Now is just not a good time for people to give themselves pay raises — especially if they’re elected officials in the state of Alabama.

We’re proud that our locally elected officials, including state representatives Cam Ward (R-Alabaster), Mike Hill (R-Columbiana) and Mary Sue McClurkin (R-Indian Springs), as well as State Sen. Hank Erwin (R-Montevallo), chose to turn down this year’s annual pay increase.

Alabama’s legislators make, on average, $52,500 yearly for a part-time job. Considering that the U.S. Census Bureau reports the median household income in Alabama is right around $40,000, we’d have to say that was a politically astute decision our local legislators made.

However, we’re interested in taking things even further. We’re encouraged by the public comments Ward and Erwin have made saying they didn’t support the 62 percent pay increase in 2007 and they don’t support the annual pay increases now.

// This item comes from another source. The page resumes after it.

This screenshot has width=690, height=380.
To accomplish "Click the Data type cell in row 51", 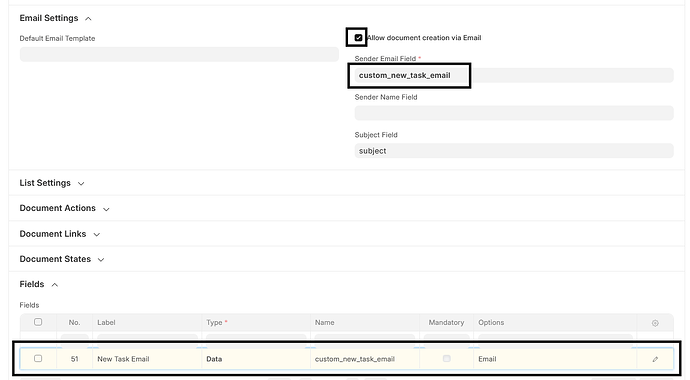I will click(x=256, y=359).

We encourage them, along with other like-minded legislators, to spearhead a movement to repeal the annual pay increase. During these times of growing unemployment (Alabama’s unemployment rate is now at 8.5 percent) and political upheaval, it’s morally wrong for legislators to line their coffers when their constituents do without.

When taxpayers note that legislators’ bank accounts are growing much faster than their own, it won’t be long before plenty of elected officials are out of a well-paying, part-time job.